Social Comparisons in the Age of Social Media

When was the last time you scrolled through your Facebook newsfeed? How were you left feeling?

Meet Raj: a 20-something young professional working at a nondescript company. He clocks out from work on a Friday at 8:00pm and is looking forward to the weekend. As he gets into his car, he logs into Facebook. He sees Lady GaGa has a new single out, and he likes her video. He sees Shalini is still looking for a job, and he comments on her post, telling her the company he is working for is hiring interns, and a lot of interns end up getting full-time job offers at the end of their internship period. Good deed for the day done, he thinks, smiling.  He then sees Madan’s post on his feed. Madan, the boy who sat next to him in school, just got a full-time job offer from Google, Hyderabad. Raj’s right thumb hovers over Madan’s profile picture, and his heart sinks.

When your self-worth (i.e. the way you feel about your value as a person) depends on “where you are at”, in comparison to someone else, you are engaging in what is called a social comparison. This can lead to inspiration if it is someone you admire and is clearly out of your league like Lady GaGa. When it is someone who is just like you, and doing much better than you (like Madan), you might not feel very good about yourself. It can, on the other hand, cause you to feel better about yourself if posts like Shalini’s pop up on your newsfeed (i.e. people who are worse off than you are).

The picture is harsher on the eyes when your sense of well-being (i.e. an overall judgement that your life is a good one) is low to begin with, and you are on a medium like Facebook: a social-media-verse populated with hundreds of people just like you from all over the world.  What more, they are more likely to post about the fun, good, crazy, wild nights, than the drearier, forgettable, and regrettable afternoons. Galen Panger, a User Experience Researcher who obtained his PhD in Information Systems with a specialization in Social Media Behavior from UC Berkeley, published a study in 2014 that supports this. When Panger conducted the study on 240 participants, he found that people lower in well-being reported more unfavorable social comparisons through social-media.

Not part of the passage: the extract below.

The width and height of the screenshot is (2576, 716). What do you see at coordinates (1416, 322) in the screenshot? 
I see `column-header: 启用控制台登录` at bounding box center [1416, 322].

Furthermore, individuals with low well-being reported more unfavorable social comparisons on Facebook -a medium where you are more likely to connect with people just like you, talking about the better days- than on Twitter -a medium where you can also connect with celebrities and CEOs of top organizations, and are more likely to comment on current events and general happenings than your personal life. Galen Panger’s study, in the case of Twitter, implied that the presence of people who were not from the direct reference group (i.e. celebrities, organizations and public figures), was related to lesser tendencies to report unfavorable social comparisons. While this seems to suggest that more direct references to self on Facebook is what makes the medium so conducive to unfavorable social comparisons, the article admits that while evidence from the study is suggestive of this connection, the study only found a weak, indirect association, that is  higher presence of reference groups such as peers and colleagues did not map on to greater social comparison tendencies.

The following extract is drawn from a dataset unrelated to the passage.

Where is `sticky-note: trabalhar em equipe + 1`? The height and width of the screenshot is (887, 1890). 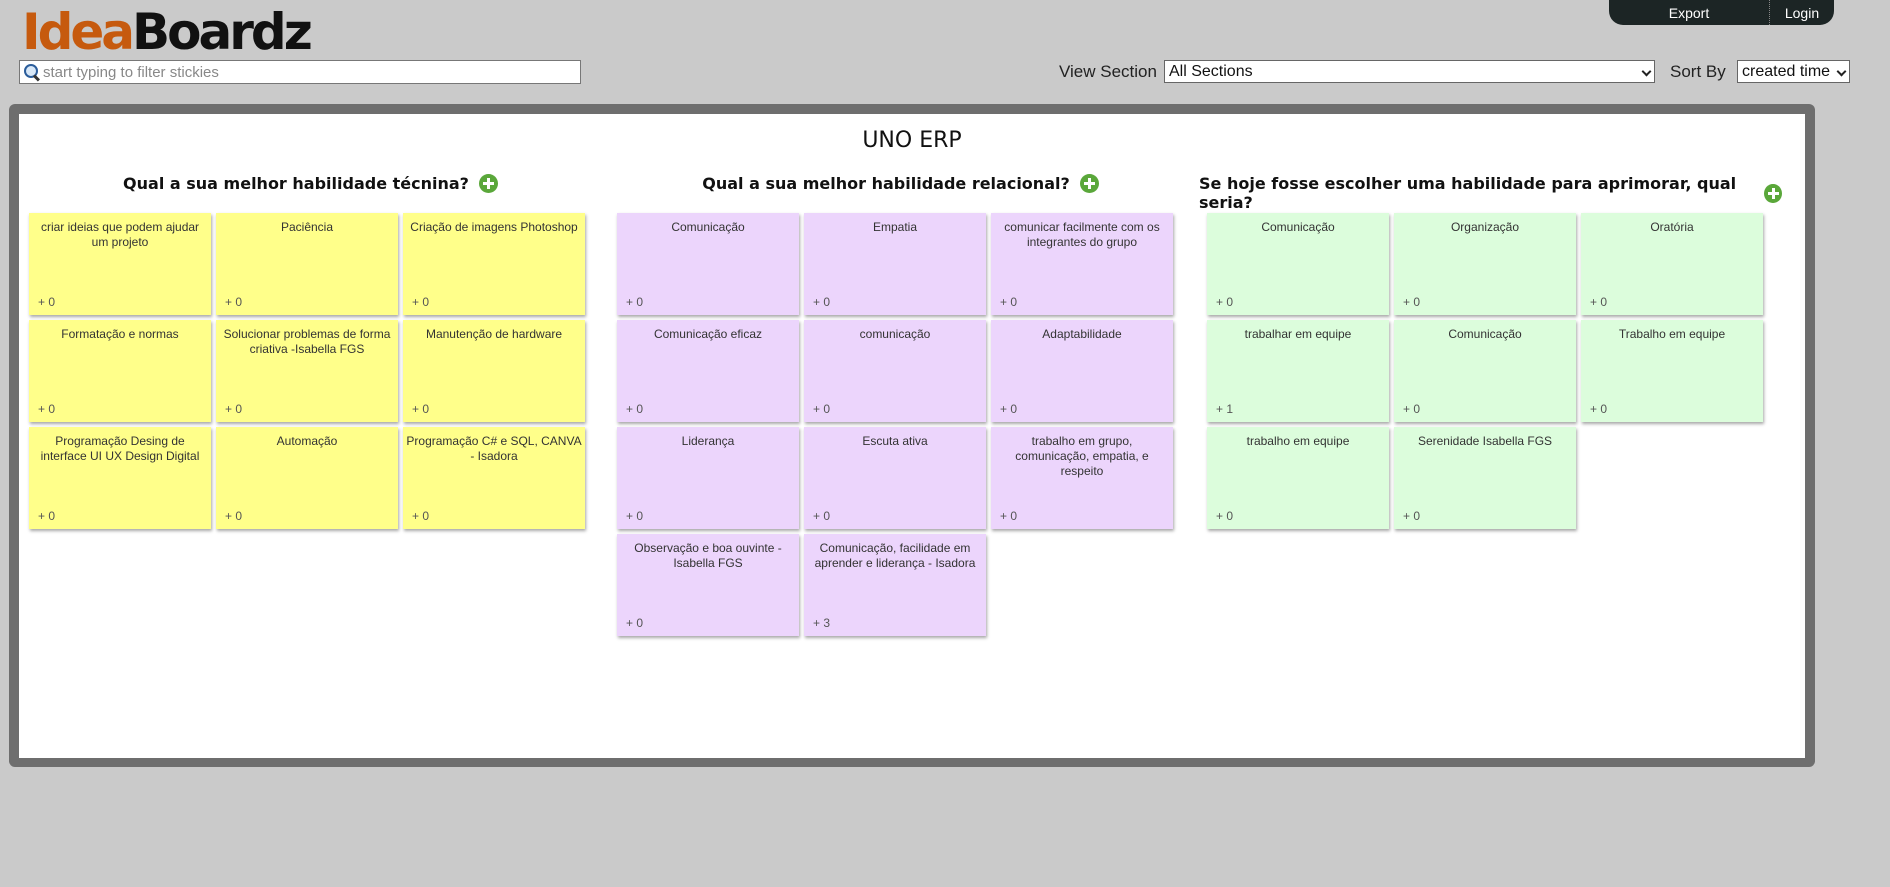
sticky-note: trabalhar em equipe + 1 is located at coordinates (1298, 371).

What can we do to avoid feeling this way? Deactivating Facebook might not be an option for everyone. Additionally, as previous television-related research indicates, the effect of social comparisons on the self is not unique to social media. The impact of social media on our self-worth is instead, a mere reflection and exacerbation of the way we respond to and navigate through the world. This is what science says we can do to feel better about ourselves, as we scroll past countless vacations, marriage proposals and check-ins at swanky cafes:

  1. Rewind to what you personally value. Is it being a hard worker? Is it being a good mother? Is it a strength, like courage, or creativity? Think back to when this core personal value became important to you. List the many ways you have displayed it in the past. How can you use it now, to solve the problems in front of you?

  2. Change your critical self-talk. Dr. Kristin Neff is an Associate Professor in Human Development from the University of Texas at Austin, known for her work on self-compassion. Dr. Neff’s website features resources to enhance self compassion. For example, a relevant exercise, to enhance compassion toward yourself,  involves noticing the next time you are self-critical (especially when you are passively scrolling down that Facebook News Feed). Treat your inner-critic, the one who calls you “worthless” with kindness too, rather than shutting her up (“stop it, idiot!”) as well. Request an audience with your inner, compassionate self. Think of what your more compassionate friend would say to you if she were sitting right next to you, watching you beat yourself up over not being good enough to have gotten that amazing job. “It’s all right, you have worked hard. You are doing well. It is not a race and you too, will get there soon, if you keep at it.” Give yourself a hug (wrap your arms around yourself!). You deserve it!